Fashionably late was always the plan
Michelle Rodriguez showed up at 7:15 when I said 7:30, which meant she had a full fifteen unsupervised minutes to audit my outfit choices. She opened my closet the way someone opens a crime scene. Hands behind her back, head tilted, making a small sound in the back of her throat that I can only describe as professionally disappointed. I had the emerald top out and she said — and I am quoting — “okay but ARE you sure?” Michelle. I am a certified cultural education coordinator. I have given workshops. I am sure.

Fashionably late was always the plan
We did the mirror selfie, which took longer than the actual getting-dressed portion of the evening because Michelle kept saying her side looked “a little bright” and could I tilt the phone. I tilted it. She said it was better but the angle made her neck look weird. I told her she had a perfectly normal neck. She told me I was biased because I want to leave. Both true. We eventually got a good one where we are both actually smiling instead of doing the thing where you smile with your eyes but your mouth looks like you’re buffering.

The shoe debate lasted eleven minutes. We were already late.
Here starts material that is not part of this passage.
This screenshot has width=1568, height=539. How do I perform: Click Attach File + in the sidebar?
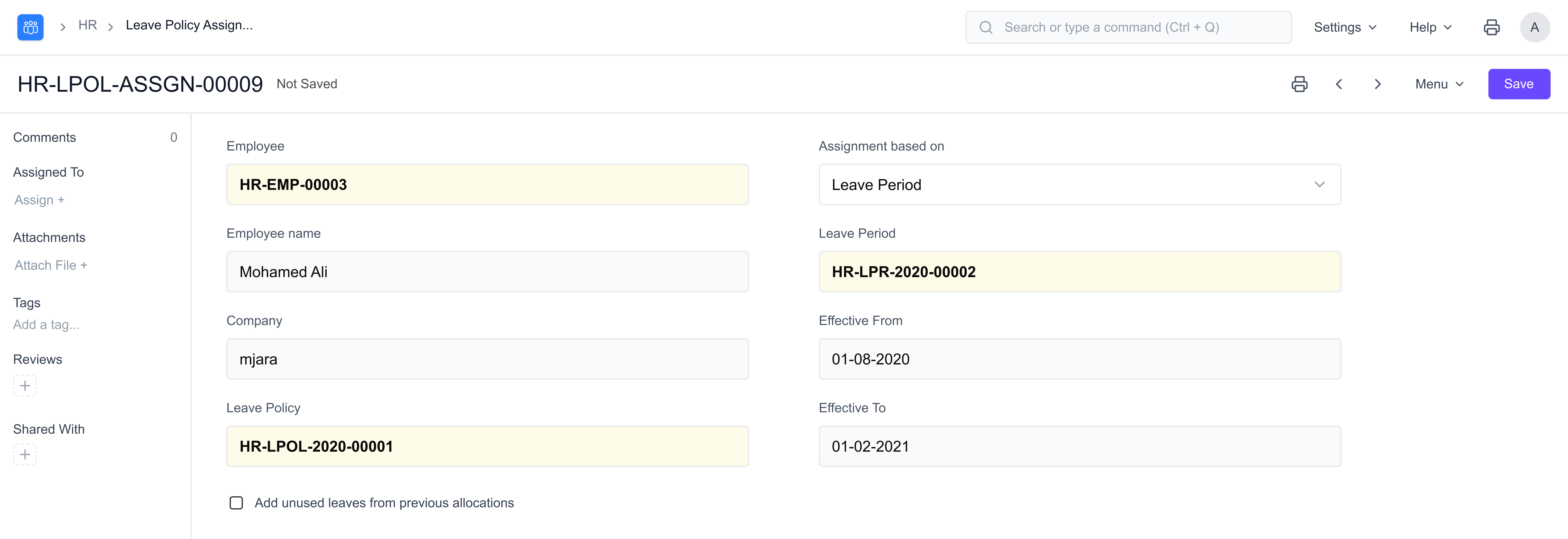(x=51, y=265)
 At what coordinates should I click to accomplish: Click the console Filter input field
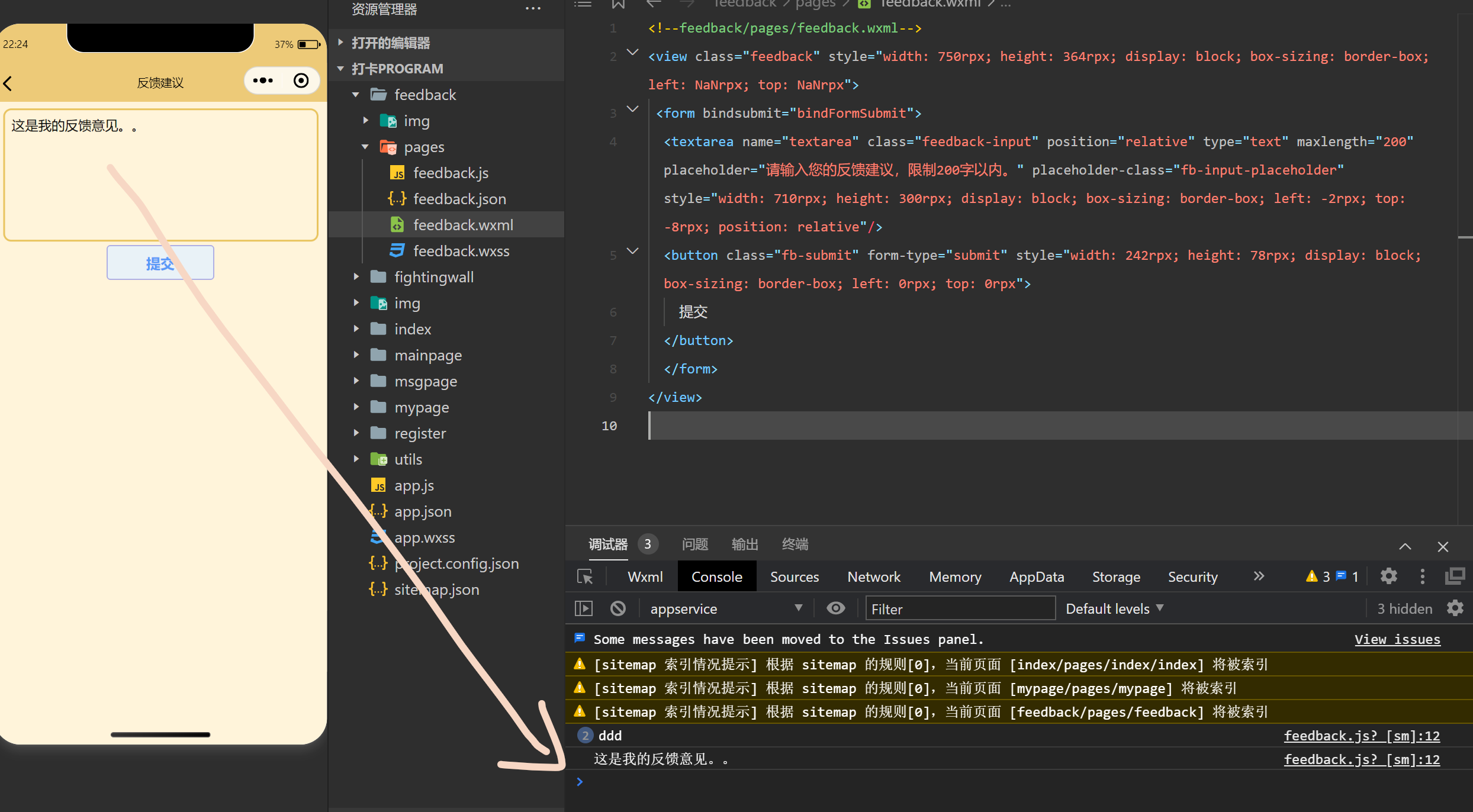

Then I couldn’t find my second shoe — the gold strappy one, not the flat, the heeled one — and this sent the entire pre-departure process off a cliff. Jake, bless him, was sitting on the couch pretending to read something on his laptop while very obviously watching us spiral, and he managed to document the exact moment I was holding the shoe over my head demanding to know where its pair was. Michelle was dead on the counter. We were already eleven minutes late by the time I found it (behind the yoga mat, obviously). The night ended up being genuinely great. But we were definitely not fashionably on time. We were just fashionable.